THE PROBLEM: In the material below, locate each line containing the string "height" and copy it out, treating case as significant.

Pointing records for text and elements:
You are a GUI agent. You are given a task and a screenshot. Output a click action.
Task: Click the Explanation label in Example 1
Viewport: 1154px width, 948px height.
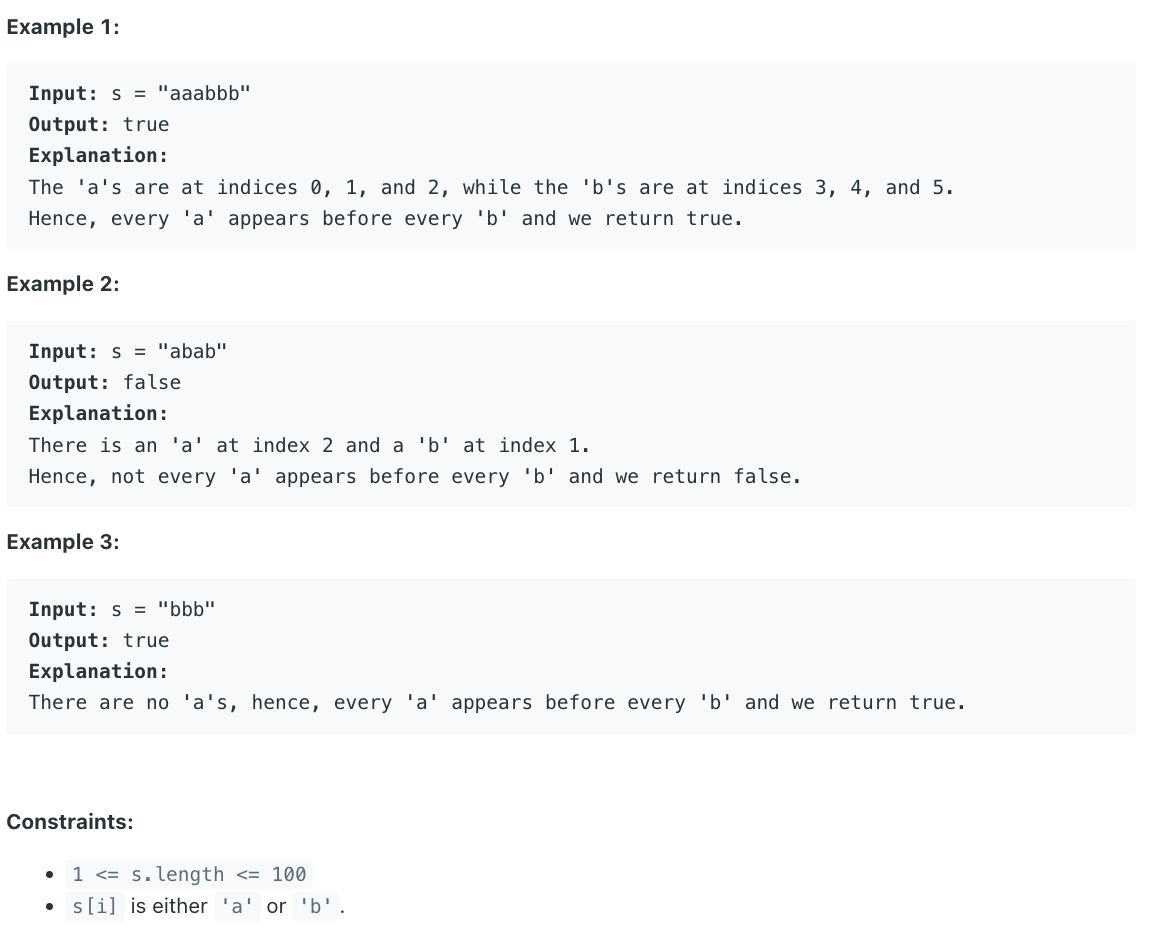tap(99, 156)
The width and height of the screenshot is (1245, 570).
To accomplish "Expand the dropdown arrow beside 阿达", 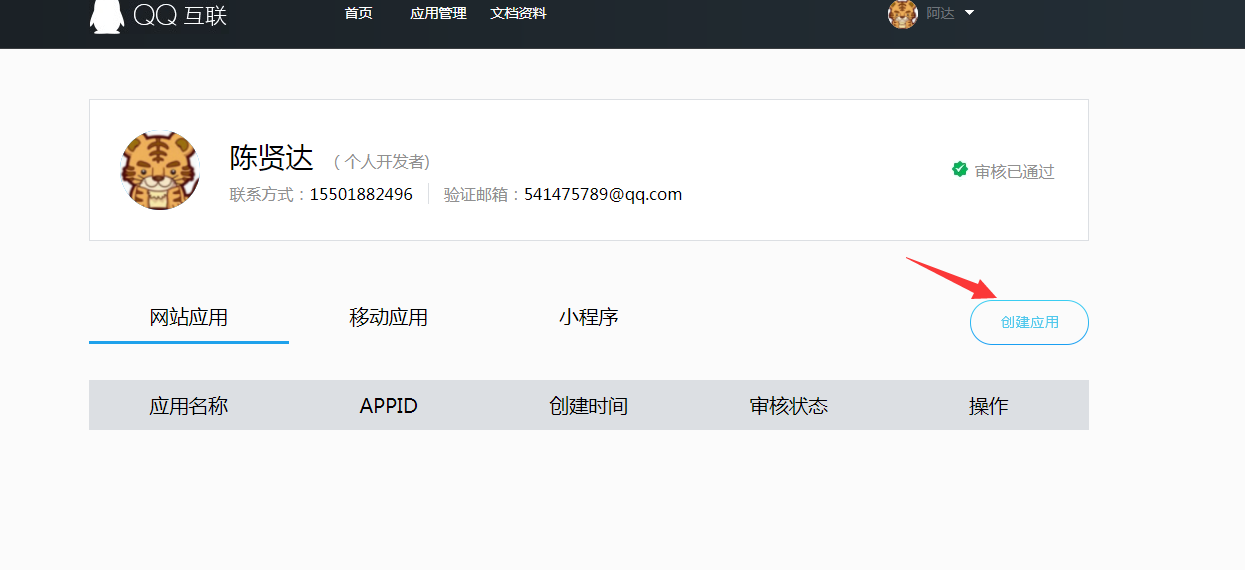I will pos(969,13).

FINAL ANSWER:
Viewport: 1154px width, 948px height.
The width and height of the screenshot is (1245, 570).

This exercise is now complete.